══ Data under study ══
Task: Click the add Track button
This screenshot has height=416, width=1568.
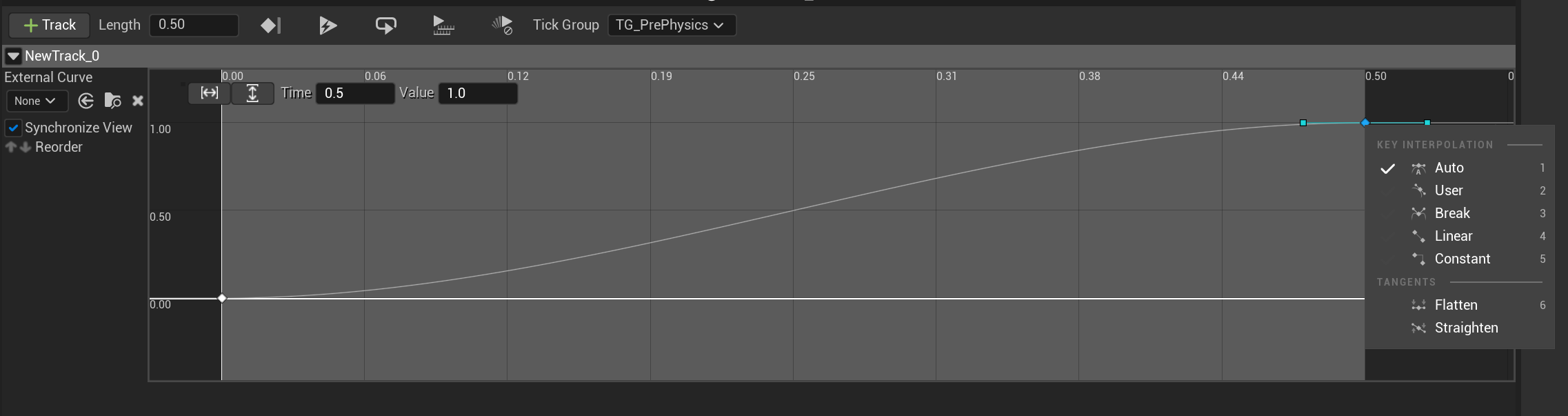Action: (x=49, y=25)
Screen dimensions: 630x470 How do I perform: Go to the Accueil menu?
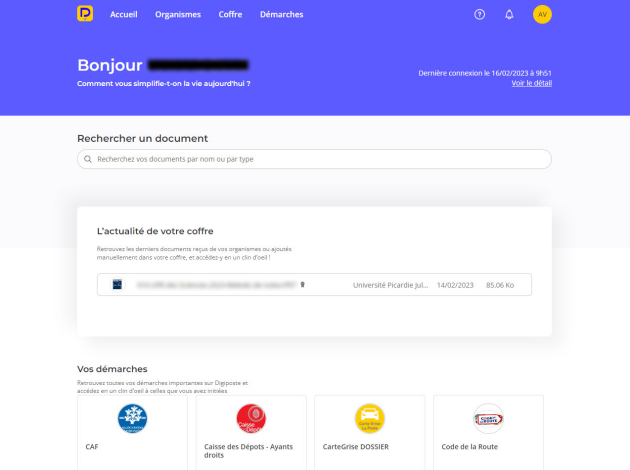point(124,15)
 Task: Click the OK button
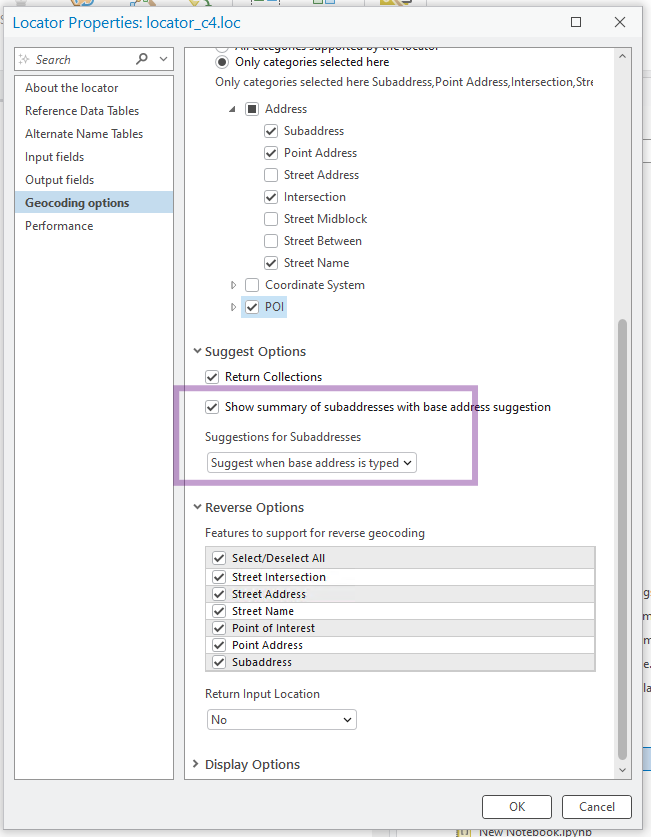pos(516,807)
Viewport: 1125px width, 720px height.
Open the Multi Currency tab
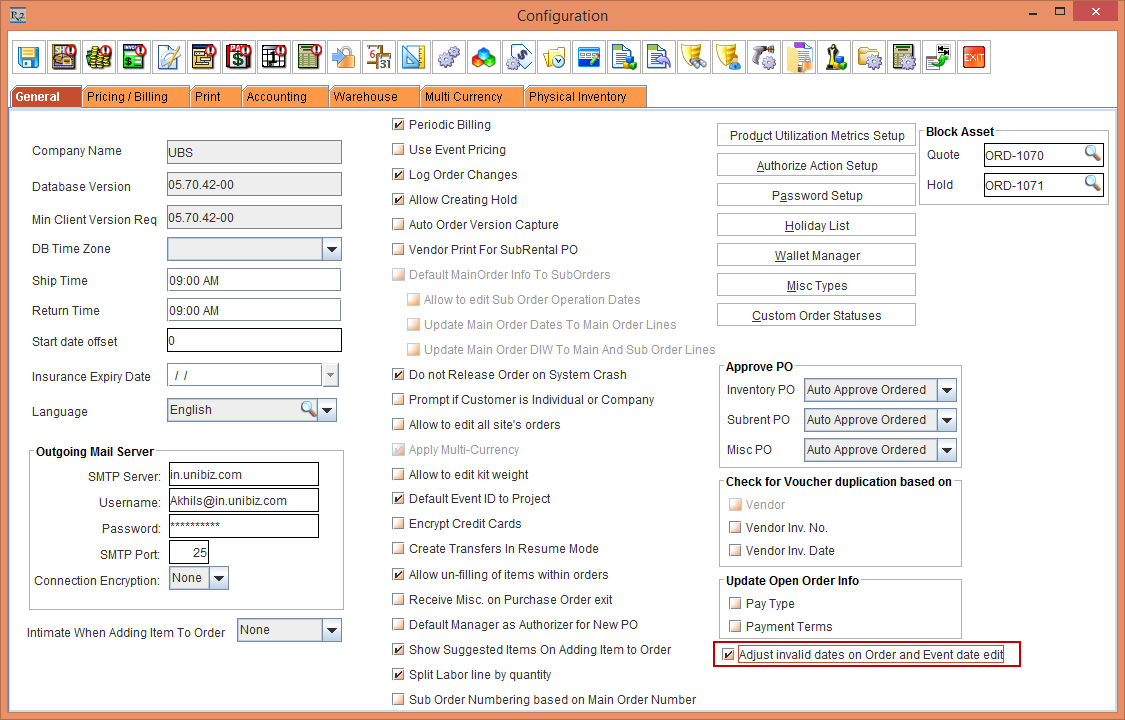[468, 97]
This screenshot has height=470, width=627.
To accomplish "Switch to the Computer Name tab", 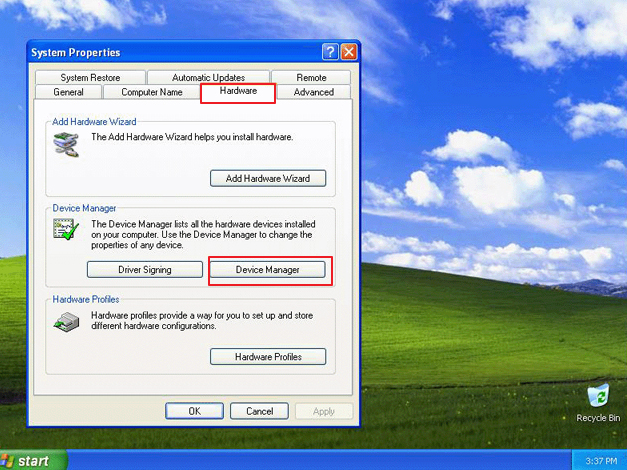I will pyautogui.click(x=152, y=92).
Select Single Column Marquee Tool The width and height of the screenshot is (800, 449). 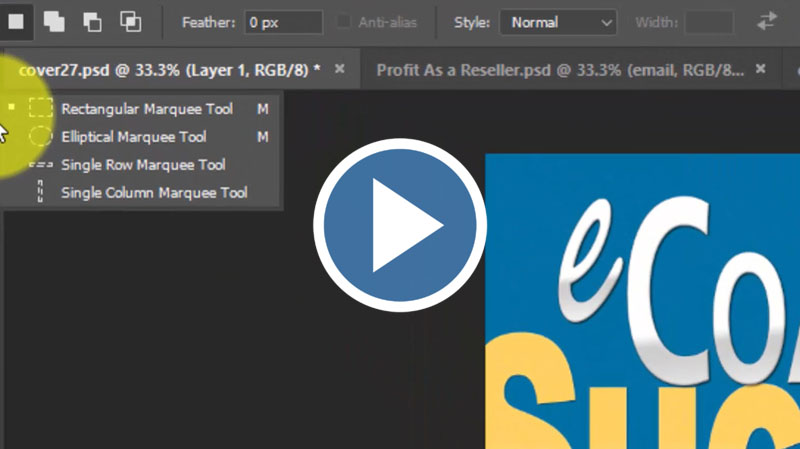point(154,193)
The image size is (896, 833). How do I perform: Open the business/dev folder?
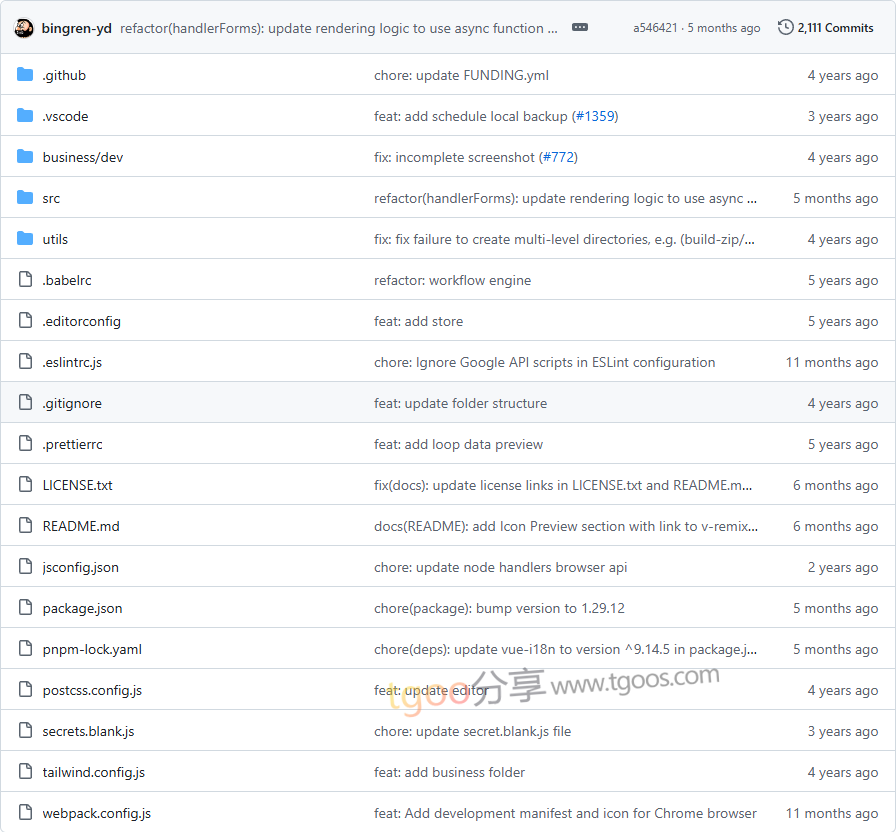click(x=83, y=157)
═══
#### Exercise:
Could you reproduce exactly the lines running from the one with "The image size" through the final line of the listing above, both included, and drop the pictures?

#### Written answer:
The image size is (896, 833). How do I perform: Open the business/dev folder?
click(x=83, y=157)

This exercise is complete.